#### [Task item]
Return every line of the data exactly as it appears.

#### [Data for review]

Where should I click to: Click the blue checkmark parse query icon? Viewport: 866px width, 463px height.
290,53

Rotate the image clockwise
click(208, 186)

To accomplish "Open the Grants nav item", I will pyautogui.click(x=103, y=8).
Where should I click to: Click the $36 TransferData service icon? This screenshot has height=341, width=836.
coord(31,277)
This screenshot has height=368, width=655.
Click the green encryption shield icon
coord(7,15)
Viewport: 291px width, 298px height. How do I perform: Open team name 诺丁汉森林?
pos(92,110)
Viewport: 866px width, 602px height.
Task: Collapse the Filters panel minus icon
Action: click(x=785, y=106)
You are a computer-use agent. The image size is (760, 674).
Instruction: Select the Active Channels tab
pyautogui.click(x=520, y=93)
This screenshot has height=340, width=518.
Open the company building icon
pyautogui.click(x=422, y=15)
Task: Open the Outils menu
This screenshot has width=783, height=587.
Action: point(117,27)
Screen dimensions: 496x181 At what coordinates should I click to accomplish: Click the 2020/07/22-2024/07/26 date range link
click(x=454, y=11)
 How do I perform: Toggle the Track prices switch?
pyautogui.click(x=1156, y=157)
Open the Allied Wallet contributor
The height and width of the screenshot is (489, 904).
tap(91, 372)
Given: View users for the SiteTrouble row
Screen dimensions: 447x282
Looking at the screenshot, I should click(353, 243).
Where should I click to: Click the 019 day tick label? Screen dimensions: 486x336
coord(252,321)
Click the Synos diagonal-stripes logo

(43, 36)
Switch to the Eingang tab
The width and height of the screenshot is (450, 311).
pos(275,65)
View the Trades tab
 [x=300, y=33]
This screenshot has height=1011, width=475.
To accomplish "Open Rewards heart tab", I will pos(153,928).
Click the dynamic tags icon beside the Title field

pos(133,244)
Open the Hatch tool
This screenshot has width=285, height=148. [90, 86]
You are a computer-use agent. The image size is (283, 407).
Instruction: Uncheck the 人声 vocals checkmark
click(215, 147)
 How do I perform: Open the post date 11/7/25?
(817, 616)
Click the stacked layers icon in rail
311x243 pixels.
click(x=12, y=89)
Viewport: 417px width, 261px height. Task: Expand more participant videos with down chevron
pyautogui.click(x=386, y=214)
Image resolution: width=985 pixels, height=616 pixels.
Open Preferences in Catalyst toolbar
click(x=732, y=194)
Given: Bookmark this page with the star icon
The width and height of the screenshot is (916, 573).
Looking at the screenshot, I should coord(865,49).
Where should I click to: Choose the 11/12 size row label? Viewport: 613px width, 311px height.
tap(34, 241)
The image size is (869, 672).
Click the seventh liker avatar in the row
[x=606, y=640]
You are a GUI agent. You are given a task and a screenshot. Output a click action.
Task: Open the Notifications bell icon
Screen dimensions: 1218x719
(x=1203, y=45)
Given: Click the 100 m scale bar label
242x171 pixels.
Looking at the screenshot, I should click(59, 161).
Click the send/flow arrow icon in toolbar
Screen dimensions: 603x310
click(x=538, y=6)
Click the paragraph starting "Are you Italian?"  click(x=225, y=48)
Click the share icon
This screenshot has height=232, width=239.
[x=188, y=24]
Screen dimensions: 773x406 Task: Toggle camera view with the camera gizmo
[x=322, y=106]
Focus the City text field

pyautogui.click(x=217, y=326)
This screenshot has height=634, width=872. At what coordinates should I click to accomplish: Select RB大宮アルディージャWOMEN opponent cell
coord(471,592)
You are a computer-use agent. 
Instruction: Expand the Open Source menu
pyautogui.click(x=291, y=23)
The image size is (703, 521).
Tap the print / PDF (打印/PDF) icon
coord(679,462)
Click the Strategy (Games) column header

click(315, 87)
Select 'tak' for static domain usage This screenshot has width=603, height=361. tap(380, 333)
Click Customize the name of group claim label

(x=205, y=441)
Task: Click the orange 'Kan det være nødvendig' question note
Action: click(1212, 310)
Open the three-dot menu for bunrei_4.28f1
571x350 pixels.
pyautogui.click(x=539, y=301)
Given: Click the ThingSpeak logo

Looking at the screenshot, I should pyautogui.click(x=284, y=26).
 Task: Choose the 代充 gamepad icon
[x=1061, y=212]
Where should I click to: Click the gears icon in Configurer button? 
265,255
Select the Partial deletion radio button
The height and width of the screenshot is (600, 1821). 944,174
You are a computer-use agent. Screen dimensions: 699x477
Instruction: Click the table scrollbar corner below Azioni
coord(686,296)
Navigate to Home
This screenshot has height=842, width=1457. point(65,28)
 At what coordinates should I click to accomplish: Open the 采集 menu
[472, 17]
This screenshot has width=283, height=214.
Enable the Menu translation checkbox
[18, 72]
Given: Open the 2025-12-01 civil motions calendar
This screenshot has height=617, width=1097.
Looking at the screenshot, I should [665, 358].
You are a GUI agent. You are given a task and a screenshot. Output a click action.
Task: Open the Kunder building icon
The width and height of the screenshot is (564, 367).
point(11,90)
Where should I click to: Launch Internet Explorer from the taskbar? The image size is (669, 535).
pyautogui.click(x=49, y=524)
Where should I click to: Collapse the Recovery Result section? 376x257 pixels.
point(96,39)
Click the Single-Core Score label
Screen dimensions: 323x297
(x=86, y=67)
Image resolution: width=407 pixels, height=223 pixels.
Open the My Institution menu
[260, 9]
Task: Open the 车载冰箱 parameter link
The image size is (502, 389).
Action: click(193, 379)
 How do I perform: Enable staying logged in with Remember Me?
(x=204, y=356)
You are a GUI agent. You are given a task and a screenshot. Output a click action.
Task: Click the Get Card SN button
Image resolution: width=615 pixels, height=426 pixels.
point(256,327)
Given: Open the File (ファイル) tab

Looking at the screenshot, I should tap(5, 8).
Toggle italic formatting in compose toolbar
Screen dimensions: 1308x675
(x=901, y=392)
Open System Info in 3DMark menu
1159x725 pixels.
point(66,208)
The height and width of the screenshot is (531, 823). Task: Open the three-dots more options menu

#### [Answer below]
Where should I click to: Click the blue checkmark parse query icon? Viewport: 866px width, 463px height.
290,53

Rotate the image clockwise
click(208, 186)

To accomplish "Open the Grants nav item", I will pyautogui.click(x=103, y=8).
Where should I click to: Click the $36 TransferData service icon? This screenshot has height=341, width=836.
coord(31,277)
This screenshot has height=368, width=655.
Click the green encryption shield icon
coord(7,15)
Viewport: 291px width, 298px height. How do I perform: Open team name 诺丁汉森林?
pos(92,110)
Viewport: 866px width, 602px height.
Task: Collapse the Filters panel minus icon
Action: click(x=785, y=106)
You are a computer-use agent. The image size is (760, 674).
Instruction: Select the Active Channels tab
pyautogui.click(x=520, y=93)
This screenshot has height=340, width=518.
Open the company building icon
pyautogui.click(x=422, y=15)
Task: Open the Outils menu
This screenshot has width=783, height=587.
Action: point(117,27)
Screen dimensions: 496x181 At what coordinates should I click to accomplish: Click the 2020/07/22-2024/07/26 date range link
click(x=454, y=11)
 How do I perform: Toggle the Track prices switch?
pyautogui.click(x=1156, y=157)
Open the Allied Wallet contributor
The height and width of the screenshot is (489, 904).
tap(91, 372)
Given: View users for the SiteTrouble row
Screen dimensions: 447x282
Looking at the screenshot, I should click(353, 243).
Where should I click to: Click the 019 day tick label? Screen dimensions: 486x336
coord(252,321)
Click the Synos diagonal-stripes logo

(43, 36)
Switch to the Eingang tab
The width and height of the screenshot is (450, 311).
pos(275,65)
View the Trades tab
 [x=300, y=33]
This screenshot has height=1011, width=475.
To accomplish "Open Rewards heart tab", I will pos(153,928).
Click the dynamic tags icon beside the Title field

pos(133,244)
Open the Hatch tool
This screenshot has width=285, height=148. [90, 86]
You are a computer-use agent. The image size is (283, 407).
Instruction: Uncheck the 人声 vocals checkmark
click(215, 147)
 How do I perform: Open the post date 11/7/25?
(817, 616)
Click the stacked layers icon in rail
311x243 pixels.
click(x=12, y=89)
Viewport: 417px width, 261px height. Task: Expand more participant videos with down chevron
pyautogui.click(x=386, y=214)
Image resolution: width=985 pixels, height=616 pixels.
Open Preferences in Catalyst toolbar
click(x=732, y=194)
Given: Bookmark this page with the star icon
The width and height of the screenshot is (916, 573).
Looking at the screenshot, I should coord(865,49).
Where should I click to: Choose the 11/12 size row label? Viewport: 613px width, 311px height.
tap(34, 241)
The image size is (869, 672).
Click the seventh liker avatar in the row
[x=606, y=640]
You are a GUI agent. You are given a task and a screenshot. Output a click action.
Task: Open the Notifications bell icon
Screen dimensions: 1218x719
(x=1203, y=45)
Given: Click the 100 m scale bar label
242x171 pixels.
Looking at the screenshot, I should click(59, 161).
Click the send/flow arrow icon in toolbar
Screen dimensions: 603x310
click(x=538, y=6)
Click the paragraph starting "Are you Italian?"  click(x=225, y=48)
Click the share icon
This screenshot has height=232, width=239.
[x=188, y=24]
Screen dimensions: 773x406 Task: Toggle camera view with the camera gizmo
[x=322, y=106]
Focus the City text field

pyautogui.click(x=217, y=326)
This screenshot has height=634, width=872. At what coordinates should I click to accomplish: Select RB大宮アルディージャWOMEN opponent cell
coord(471,592)
You are a computer-use agent. 
Instruction: Expand the Open Source menu
pyautogui.click(x=291, y=23)
The image size is (703, 521).
Tap the print / PDF (打印/PDF) icon
coord(679,462)
Click the Strategy (Games) column header

click(315, 87)
Select 'tak' for static domain usage This screenshot has width=603, height=361. tap(380, 333)
Click Customize the name of group claim label

(x=205, y=441)
Task: Click the orange 'Kan det være nødvendig' question note
Action: click(1212, 310)
Open the three-dot menu for bunrei_4.28f1
571x350 pixels.
pyautogui.click(x=539, y=301)
Given: Click the ThingSpeak logo

Looking at the screenshot, I should pyautogui.click(x=284, y=26).
 Task: Choose the 代充 gamepad icon
[x=1061, y=212]
Where should I click to: Click the gears icon in Configurer button? 
265,255
Select the Partial deletion radio button
The height and width of the screenshot is (600, 1821). 944,174
You are a computer-use agent. Screen dimensions: 699x477
Instruction: Click the table scrollbar corner below Azioni
coord(686,296)
Navigate to Home
This screenshot has height=842, width=1457. point(65,28)
 At what coordinates should I click to accomplish: Open the 采集 menu
[472, 17]
This screenshot has width=283, height=214.
Enable the Menu translation checkbox
[18, 72]
Given: Open the 2025-12-01 civil motions calendar
This screenshot has height=617, width=1097.
Looking at the screenshot, I should [665, 358].
You are a GUI agent. You are given a task and a screenshot. Output a click action.
Task: Open the Kunder building icon
The width and height of the screenshot is (564, 367).
point(11,90)
Where should I click to: Launch Internet Explorer from the taskbar? The image size is (669, 535).
pyautogui.click(x=49, y=524)
Where should I click to: Collapse the Recovery Result section? 376x257 pixels.
point(96,39)
Click the Single-Core Score label
Screen dimensions: 323x297
(x=86, y=67)
Image resolution: width=407 pixels, height=223 pixels.
Open the My Institution menu
[260, 9]
Task: Open the 车载冰箱 parameter link
The image size is (502, 389).
Action: click(193, 379)
 How do I perform: Enable staying logged in with Remember Me?
(x=204, y=356)
You are a GUI agent. You are given a task and a screenshot. Output a click action.
Task: Click the Get Card SN button
Image resolution: width=615 pixels, height=426 pixels.
point(256,327)
Given: Open the File (ファイル) tab

Looking at the screenshot, I should tap(5, 8).
Toggle italic formatting in compose toolbar
Screen dimensions: 1308x675
(x=901, y=392)
Open System Info in 3DMark menu
1159x725 pixels.
point(66,208)
The height and width of the screenshot is (531, 823). Task: Open the three-dots more options menu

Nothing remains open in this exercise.